The IEA (Finally) Changes its Analysis

figur1.2When the International Energy Agency (IEA) recently said wind and solar can produce up to 30% of electricity needs at little additional cost in the long term, many analysts (with the exception of  those at Accessible Clean Energy) were left scratching their heads. Isn’t this the same agency that was consistently pessimistic in their assumptions about the growth potential and cost development of solar power? According to Terje Osmundsen, Senior Vice President of the Norwegian-based international solar power company Scatec Solar, the cost assumptions that have consistently been used by the IEA are 100% higher than even current market prices. He notes that as a result of the IEA’s misleading information, policymakers are under the false impression that the spread of solar power will require huge subsidies. He made a powerfully argued plea that the IEA get together with the International Renewable Energy Agency (IRENA) to conduct a joint study on the real economics of solar power.

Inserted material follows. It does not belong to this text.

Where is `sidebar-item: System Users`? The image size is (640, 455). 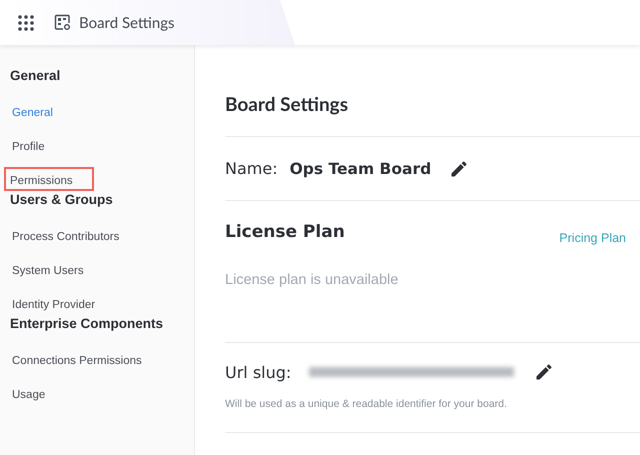 sidebar-item: System Users is located at coordinates (48, 269).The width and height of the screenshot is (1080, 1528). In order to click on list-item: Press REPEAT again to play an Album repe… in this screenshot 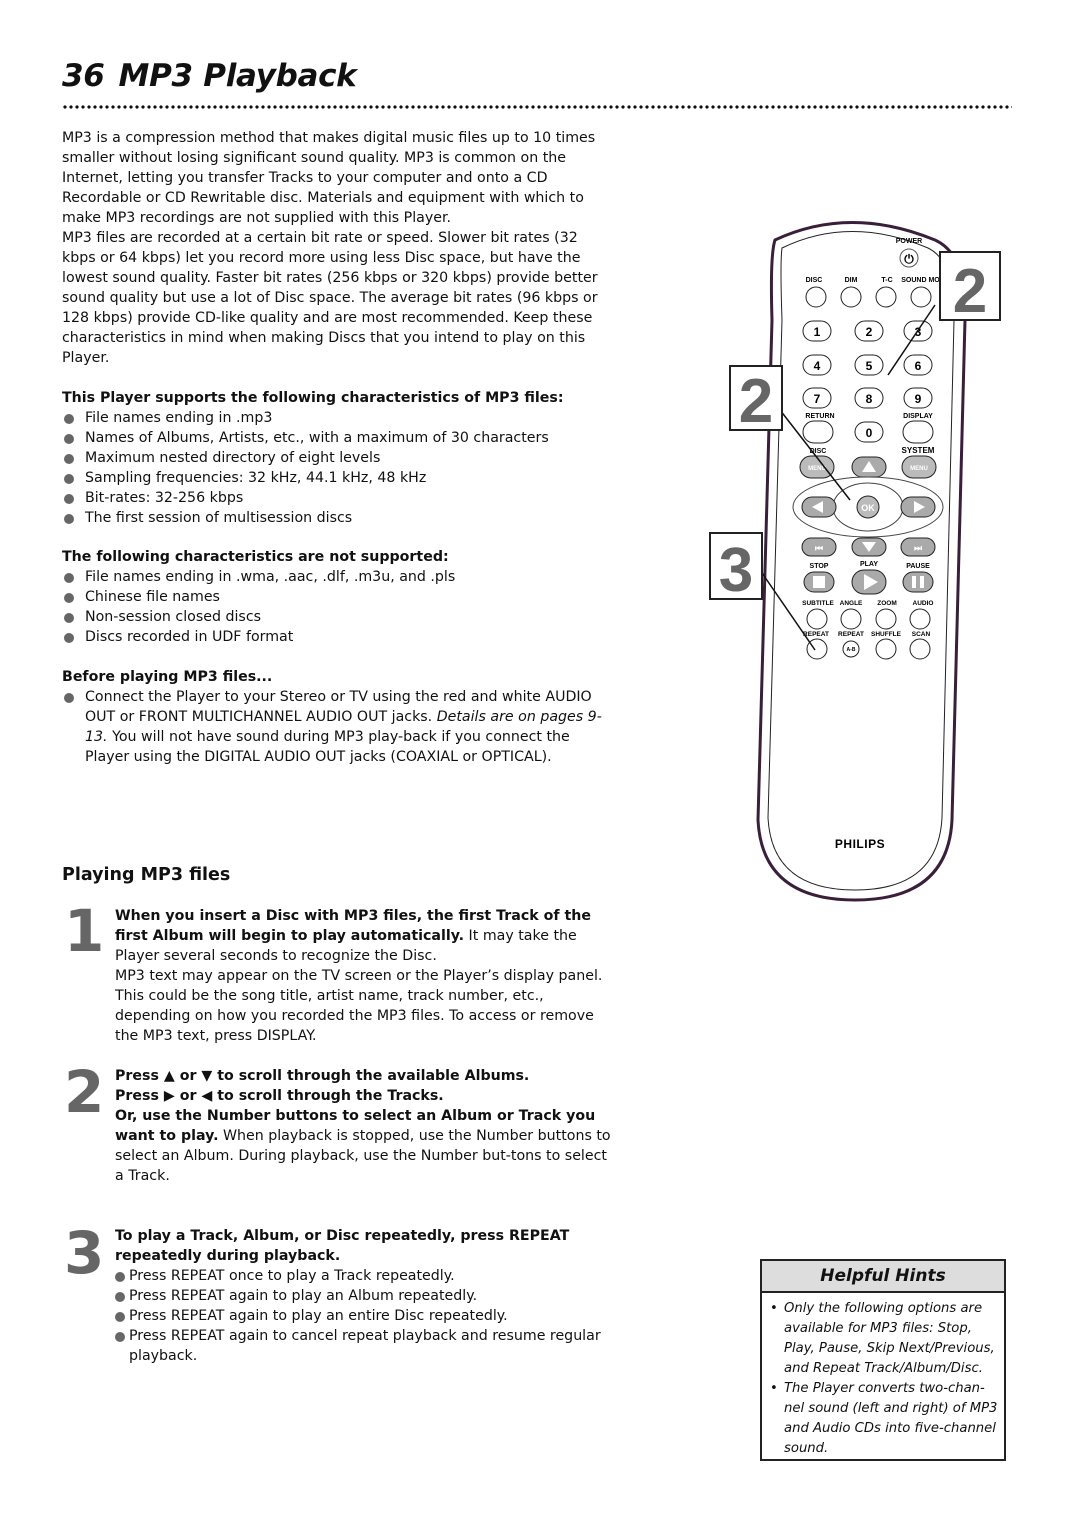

And the result? An extraordinary volte-face on the part of the IEA which recently released a seminal study on solar and wind, and its conclusions are definitively different from its past perspectives. This latest report, The Power of Transformation-Wind, Sun and the Economics of Flexible Power Systems, describes a world where energy infrastructure not only accepts, but embraces the use of wind and solar power as powerful assets in any energy portfolio. IEA Executive Director Maria van der Hoeven discusses:

“This new IEA analysis calls for a change of perspective. In the classical approach, variable renewables are added to an existing system without considering all available options for adapting it as a whole.     This approach misses the point. Integration is not simply about adding wind and solar on top of ‘business as usual’. We need to transform the system as a whole to do this cost-effectively.”

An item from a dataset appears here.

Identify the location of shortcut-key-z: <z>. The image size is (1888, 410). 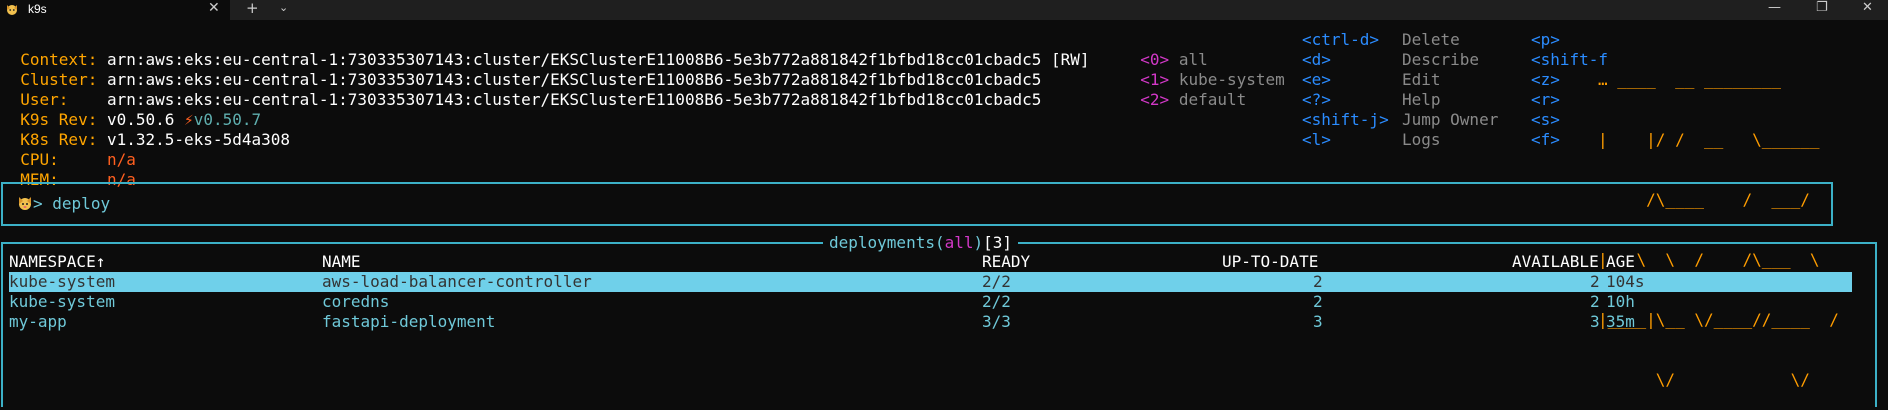
(1546, 80).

Some countries such as Denmark  never waited for IEA analysis to  come into line with market reality. Denmark currently gets 55% of its electricity from renewables. Other countries such as Italy, Germany, Ireland, Spain, and Portugal pull from 10% to more than 30% of their energy from renewable sources.

We can’t help wondering what role was played by Terje Osmundsen’s incisive paper in bringing the IEA up to date in its analysis.